Hoje, elas seguem em luta contra o processo de feminização da pobreza acentuado pela globalização. Como afirma a intelectual Sueli Carneiro, é esta consciência que tem levado a ações na América Latina, no Caribe e nos países do primeiro mundo. A instituição do dia 25 de julho pela ONU é parte deste processo, fruto do 1º Encontro de Mulheres Afro-latino-americanas e Afro-caribenhas realizado em 1992 na República Dominicana, com a presença de representantes de 32 países.

No Brasil, 55,5% da população se autodeclara negra. As mulheres negras representam o maior grupo populacional (60,6 milhões), correspondendo a 28% da população (Informe MIR, 2023). Este dado reforça a diversidade de mulheres, suas comunidades e territórios, sejam do campo, das florestas, das águas ou das cidades. 

São vários os movimentos políticos de mulheres, responsáveis por criar formas de resistências às violências raciais e de gênero, e por incidir na garantia de direitos. A Marcha das Mulheres Negras e a Marcha das Margaridas são expressões que demonstram a potência das mulheres em movimento.

Lembrando do legado de Margarida Alves, trabalhadora rural e sindicalista assassinada, a Marcha das Margaridas é uma das mobilizações mais expressivas do Brasil. Foto: Angélica Almeida.
 

Fortalecer a agroecologia é também fortalecer as mulheres, a saúde e a luta contra o racismo

As diretrizes dos dois últimos Congressos Internos da Fiocruz reafirmam a importância de se avançar na construção de uma ciência cidadã, que fomente estudos e pesquisas com articulação de saberes técnicos, científicos e tradicionais.
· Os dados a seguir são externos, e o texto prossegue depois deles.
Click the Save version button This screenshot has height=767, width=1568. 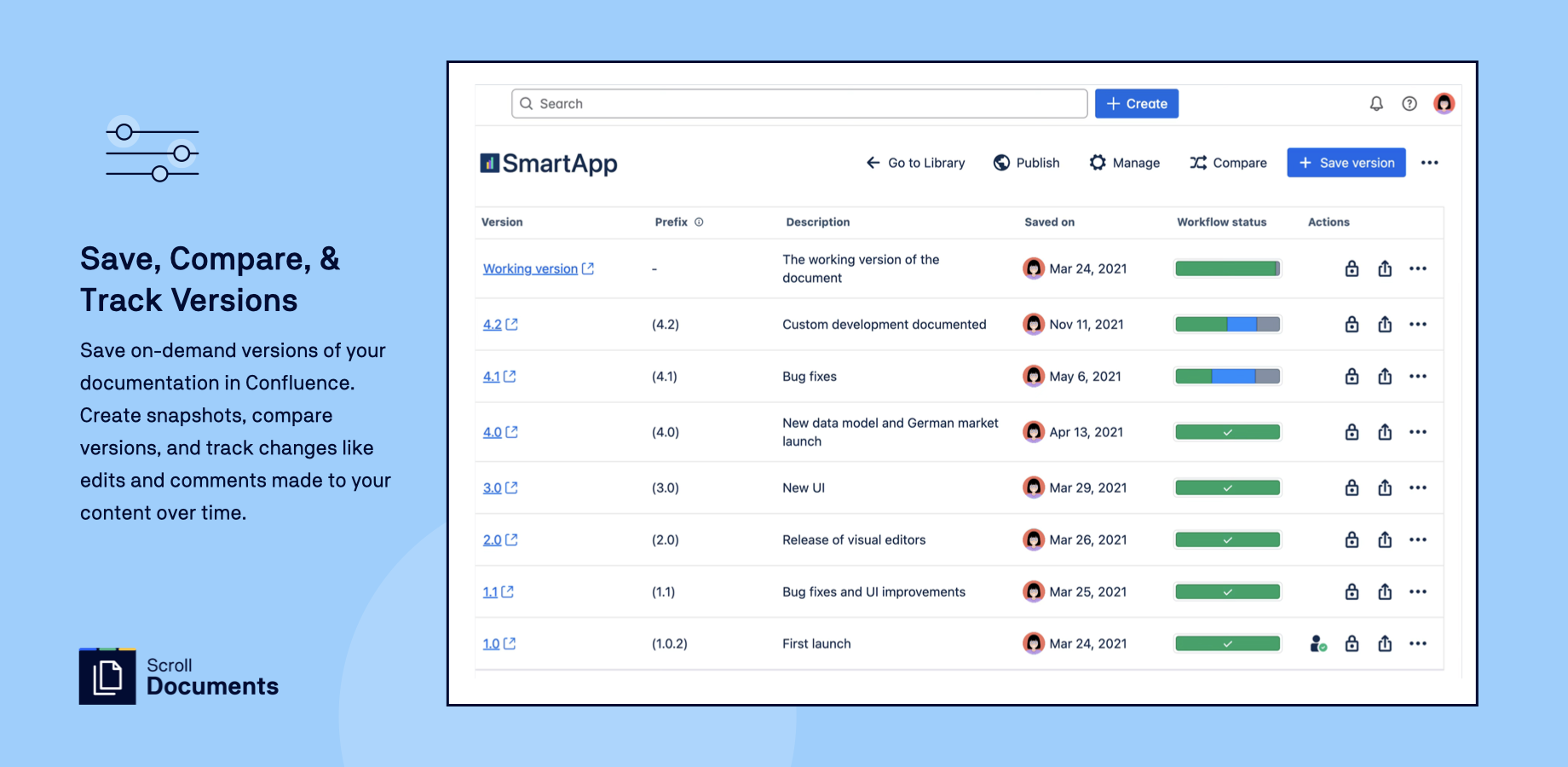point(1346,162)
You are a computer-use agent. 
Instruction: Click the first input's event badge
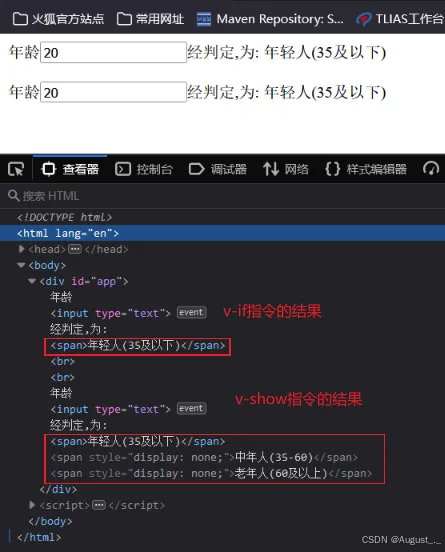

A Política Nacional de Saúde Integral da População Negra, instituída em 2009, é fruto da luta dos movimentos negros. Entre os muitos desafios à sua efetivação, é demandada a realização de mais estudos sobre a saúde da população negra e com protagonismo de pessoas negras. 

Nesta direção, a Agenda de Saúde e Agroecologia da Vice-Presidência de Ambiente, Atenção e Promoção da Saúde (VPAAPS) tem conduzido investigações em rede, reconhecendo e fortalecendo o protagonismo das mulheres na promoção da soberania e da segurança alimentar e nutricional, da agroecologia e da saúde urbana. 

Saiba mais:

Mulheres Quilombolas se dedicam à agroecologia como estratégia para promoção da saúde em suas comunidades

As mulheres negras são fundamentais na construção do campo agroecológico. Não se pode construir agroecologia separada do conhecimento das mulheres e de seus territórios originários, tradicionais e de favelas, bem como da luta pela demarcação e por reforma agrária. Fortalecer as mulheres é, também, fazer avançar a saúde das comunidades e a justiça social.